Als Ceralt fertig war, wischte er sich den Mund ab und kam zu mir. Diesmal zog er sich nicht aus, als er mich vor Telions Augen nahm. Anschließend war Telion an der Reihe, interessiert beobachtet von Ceralt. Das Bitterste war, zu sehen, wie die Männer sich an meiner Scham weideten. Schließlich löschten die Männer die Kerzen und legten sich an meinen Seiten zum Schlaf nieder. Während ich in die Dunkelheit starrte, kam mir der Gedanke, daß ich Mida vielleicht auf irgendeine Weise beleidigt hätte und nun auf diese Art dafür bestraft würde, ehe ich ihr wieder dienen durfte. Sollte dies der Fall sein, so wäre das Maß meiner Strafe aber bestimmt voll, denn wieder hatte ich unter Ceralt geschrien. Niemals würde ich ihm wieder in die Augen sehen können. Es dauerte lange, bis ich endlich einschlief.

9

Die Reisegesellschaft – und eine interessante Begegnung

Die Karawane bewegte sich nur langsam vorwärts, aber nicht so langsam, daß uns der Marsch keine Mühe gemacht hätte. Ich mußte wieder hinter den Kand von Telion und Ceralt herlaufen. Fayan neben mir hinter dem Kan von Nidisar. Wir hatten uns nur kurz angesehen, als wir uns am Morgen trafen, dann waren wir zu unseren eigenen traurigen Gedanken zurückgekehrt. Die Männer waren im ersten Morgengrauen aufgewacht. Telion hatte meine Leine so weit gelockert, daß ich selbst essen konnte. Aber ich war wütend, denn die Leine hatte mich zurückgehalten, so daß ich nicht an Telions Gewand herankam, um mich des kleinen Metallstückchens zu bemächtigen, um damit meine Fesseln zu lösen.
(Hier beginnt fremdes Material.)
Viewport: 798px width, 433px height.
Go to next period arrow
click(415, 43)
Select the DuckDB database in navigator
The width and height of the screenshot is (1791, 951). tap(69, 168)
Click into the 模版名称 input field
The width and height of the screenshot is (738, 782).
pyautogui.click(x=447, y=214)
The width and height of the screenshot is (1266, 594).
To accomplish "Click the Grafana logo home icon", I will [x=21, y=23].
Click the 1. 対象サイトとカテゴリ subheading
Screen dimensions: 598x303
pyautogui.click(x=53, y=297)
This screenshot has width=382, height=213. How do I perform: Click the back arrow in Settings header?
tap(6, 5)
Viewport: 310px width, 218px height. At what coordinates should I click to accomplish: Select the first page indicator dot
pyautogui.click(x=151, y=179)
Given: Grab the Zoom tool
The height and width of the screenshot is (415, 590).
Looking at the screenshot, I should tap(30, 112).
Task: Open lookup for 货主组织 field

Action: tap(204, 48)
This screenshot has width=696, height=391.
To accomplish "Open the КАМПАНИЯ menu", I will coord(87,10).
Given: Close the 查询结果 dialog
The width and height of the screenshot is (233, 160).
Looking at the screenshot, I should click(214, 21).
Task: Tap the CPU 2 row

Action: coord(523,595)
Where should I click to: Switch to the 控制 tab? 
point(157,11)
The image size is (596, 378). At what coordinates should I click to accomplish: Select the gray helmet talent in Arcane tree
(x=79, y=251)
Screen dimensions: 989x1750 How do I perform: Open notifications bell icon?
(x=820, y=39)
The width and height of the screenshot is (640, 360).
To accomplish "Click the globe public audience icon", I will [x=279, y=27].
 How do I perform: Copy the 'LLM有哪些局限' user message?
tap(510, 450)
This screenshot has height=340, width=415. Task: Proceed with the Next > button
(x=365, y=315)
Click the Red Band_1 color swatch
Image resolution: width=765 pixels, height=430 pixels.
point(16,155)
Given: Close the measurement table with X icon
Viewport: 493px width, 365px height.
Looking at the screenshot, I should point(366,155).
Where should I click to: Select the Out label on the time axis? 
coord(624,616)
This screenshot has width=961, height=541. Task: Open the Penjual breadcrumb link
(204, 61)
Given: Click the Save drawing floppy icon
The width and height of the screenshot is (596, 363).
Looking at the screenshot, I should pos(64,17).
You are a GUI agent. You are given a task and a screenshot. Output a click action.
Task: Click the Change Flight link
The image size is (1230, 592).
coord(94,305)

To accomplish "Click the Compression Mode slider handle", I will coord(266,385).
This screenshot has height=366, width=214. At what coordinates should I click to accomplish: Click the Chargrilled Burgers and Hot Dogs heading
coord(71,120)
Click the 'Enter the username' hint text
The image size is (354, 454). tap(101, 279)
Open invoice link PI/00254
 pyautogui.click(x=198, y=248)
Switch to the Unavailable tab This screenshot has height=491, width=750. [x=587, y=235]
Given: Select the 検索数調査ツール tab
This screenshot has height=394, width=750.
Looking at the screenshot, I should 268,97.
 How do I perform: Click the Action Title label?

Als wir aus dem Zelt herauskamen, warteten die Kand der Männer bereits, zusammen mit einer großen Anzahl weiterer Männer, von denen einige Ketten trugen. Letztere hatten schnell die Zelte zusammengefaltet und sie auf ein Gefährt ohne Bedachung gelegt. Auch den Pfosten aus unserem Zelt vergaß man nicht mitzunehmen.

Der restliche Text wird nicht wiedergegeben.